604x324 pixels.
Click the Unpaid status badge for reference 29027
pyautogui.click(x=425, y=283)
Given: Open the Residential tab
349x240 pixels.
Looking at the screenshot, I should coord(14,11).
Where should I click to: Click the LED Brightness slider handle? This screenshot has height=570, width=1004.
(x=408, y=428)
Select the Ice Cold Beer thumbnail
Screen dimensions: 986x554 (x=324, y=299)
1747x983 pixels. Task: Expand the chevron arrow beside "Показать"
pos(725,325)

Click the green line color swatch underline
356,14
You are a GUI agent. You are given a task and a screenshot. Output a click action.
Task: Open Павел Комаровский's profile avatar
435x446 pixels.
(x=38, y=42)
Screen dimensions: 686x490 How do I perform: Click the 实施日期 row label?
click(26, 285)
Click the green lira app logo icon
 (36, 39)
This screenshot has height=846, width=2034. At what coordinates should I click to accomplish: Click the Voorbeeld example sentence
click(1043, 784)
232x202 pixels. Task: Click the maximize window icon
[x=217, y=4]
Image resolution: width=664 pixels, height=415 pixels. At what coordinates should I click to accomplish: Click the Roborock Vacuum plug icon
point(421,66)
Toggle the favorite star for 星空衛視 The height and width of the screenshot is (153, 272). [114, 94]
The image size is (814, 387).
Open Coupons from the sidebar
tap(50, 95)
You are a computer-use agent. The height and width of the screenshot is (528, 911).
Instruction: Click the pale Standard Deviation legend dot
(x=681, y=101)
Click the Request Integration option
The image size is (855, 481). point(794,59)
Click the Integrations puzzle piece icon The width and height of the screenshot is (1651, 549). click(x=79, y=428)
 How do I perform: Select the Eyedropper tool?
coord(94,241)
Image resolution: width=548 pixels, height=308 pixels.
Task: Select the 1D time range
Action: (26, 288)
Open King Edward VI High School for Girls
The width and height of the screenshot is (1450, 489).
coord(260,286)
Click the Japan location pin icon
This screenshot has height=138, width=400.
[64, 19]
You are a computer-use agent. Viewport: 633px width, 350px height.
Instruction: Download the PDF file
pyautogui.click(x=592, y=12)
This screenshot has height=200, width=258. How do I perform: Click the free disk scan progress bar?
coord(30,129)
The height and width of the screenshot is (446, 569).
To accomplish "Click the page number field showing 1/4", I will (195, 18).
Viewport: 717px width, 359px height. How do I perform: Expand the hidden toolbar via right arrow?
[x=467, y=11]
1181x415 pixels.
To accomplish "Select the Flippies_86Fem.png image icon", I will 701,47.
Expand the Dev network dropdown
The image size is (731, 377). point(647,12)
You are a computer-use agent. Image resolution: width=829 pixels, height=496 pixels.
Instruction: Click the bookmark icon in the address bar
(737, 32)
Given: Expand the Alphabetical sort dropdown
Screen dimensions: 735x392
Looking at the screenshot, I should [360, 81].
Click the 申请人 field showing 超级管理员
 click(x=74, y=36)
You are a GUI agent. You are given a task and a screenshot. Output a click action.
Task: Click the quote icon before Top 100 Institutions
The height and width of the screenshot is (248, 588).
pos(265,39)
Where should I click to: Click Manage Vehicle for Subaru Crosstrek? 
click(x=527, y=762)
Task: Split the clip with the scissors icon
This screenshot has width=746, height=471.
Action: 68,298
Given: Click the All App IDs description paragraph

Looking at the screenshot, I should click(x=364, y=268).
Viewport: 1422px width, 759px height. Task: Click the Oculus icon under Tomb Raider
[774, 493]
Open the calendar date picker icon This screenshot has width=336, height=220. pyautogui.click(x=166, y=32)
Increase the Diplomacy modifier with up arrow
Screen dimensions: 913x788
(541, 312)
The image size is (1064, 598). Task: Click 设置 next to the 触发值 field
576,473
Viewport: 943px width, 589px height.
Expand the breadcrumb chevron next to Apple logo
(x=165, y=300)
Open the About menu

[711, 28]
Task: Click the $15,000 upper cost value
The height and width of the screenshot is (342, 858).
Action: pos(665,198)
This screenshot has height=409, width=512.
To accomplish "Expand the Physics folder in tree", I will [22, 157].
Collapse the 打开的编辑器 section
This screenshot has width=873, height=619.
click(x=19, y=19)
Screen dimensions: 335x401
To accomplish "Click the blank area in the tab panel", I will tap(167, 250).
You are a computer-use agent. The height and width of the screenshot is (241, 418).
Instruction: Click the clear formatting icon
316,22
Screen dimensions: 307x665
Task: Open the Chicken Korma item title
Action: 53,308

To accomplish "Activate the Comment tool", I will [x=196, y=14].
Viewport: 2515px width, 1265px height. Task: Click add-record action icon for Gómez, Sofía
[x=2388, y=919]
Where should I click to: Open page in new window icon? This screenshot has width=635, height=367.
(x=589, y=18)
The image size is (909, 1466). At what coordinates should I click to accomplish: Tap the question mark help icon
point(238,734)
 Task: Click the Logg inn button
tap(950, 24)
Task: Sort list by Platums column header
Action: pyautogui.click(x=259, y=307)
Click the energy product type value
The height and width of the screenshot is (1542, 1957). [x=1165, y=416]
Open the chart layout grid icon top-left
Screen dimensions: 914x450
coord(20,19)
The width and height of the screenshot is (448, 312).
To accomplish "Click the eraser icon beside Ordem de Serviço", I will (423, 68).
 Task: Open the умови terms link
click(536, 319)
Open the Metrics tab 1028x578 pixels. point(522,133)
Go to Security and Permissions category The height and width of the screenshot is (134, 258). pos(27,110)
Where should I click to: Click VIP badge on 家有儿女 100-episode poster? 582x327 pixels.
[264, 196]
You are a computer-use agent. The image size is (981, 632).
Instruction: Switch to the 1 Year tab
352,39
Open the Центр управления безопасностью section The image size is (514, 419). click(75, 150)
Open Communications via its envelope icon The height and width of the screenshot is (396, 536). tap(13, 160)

☆ ☆ ☆ ☆ ☆ ☆ ☆

#### YOUR INSTRUCTIONS:
Write out the records exactly, starting from the line that contains "Screen dimensions: 335x401" and ending with the line that contains "Open the Metrics", both lines included.

#### ANSWER FOR THIS EXERCISE:
Screen dimensions: 335x401
To accomplish "Click the blank area in the tab panel", I will tap(167, 250).
You are a computer-use agent. The height and width of the screenshot is (241, 418).
Instruction: Click the clear formatting icon
316,22
Screen dimensions: 307x665
Task: Open the Chicken Korma item title
Action: 53,308

To accomplish "Activate the Comment tool", I will [x=196, y=14].
Viewport: 2515px width, 1265px height. Task: Click add-record action icon for Gómez, Sofía
[x=2388, y=919]
Where should I click to: Open page in new window icon? This screenshot has width=635, height=367.
(x=589, y=18)
The image size is (909, 1466). At what coordinates should I click to accomplish: Tap the question mark help icon
point(238,734)
 Task: Click the Logg inn button
tap(950, 24)
Task: Sort list by Platums column header
Action: pyautogui.click(x=259, y=307)
Click the energy product type value
The height and width of the screenshot is (1542, 1957). [x=1165, y=416]
Open the chart layout grid icon top-left
Screen dimensions: 914x450
coord(20,19)
The width and height of the screenshot is (448, 312).
To accomplish "Click the eraser icon beside Ordem de Serviço", I will (423, 68).
 Task: Open the умови terms link
click(536, 319)
Open the Metrics tab 1028x578 pixels. point(522,133)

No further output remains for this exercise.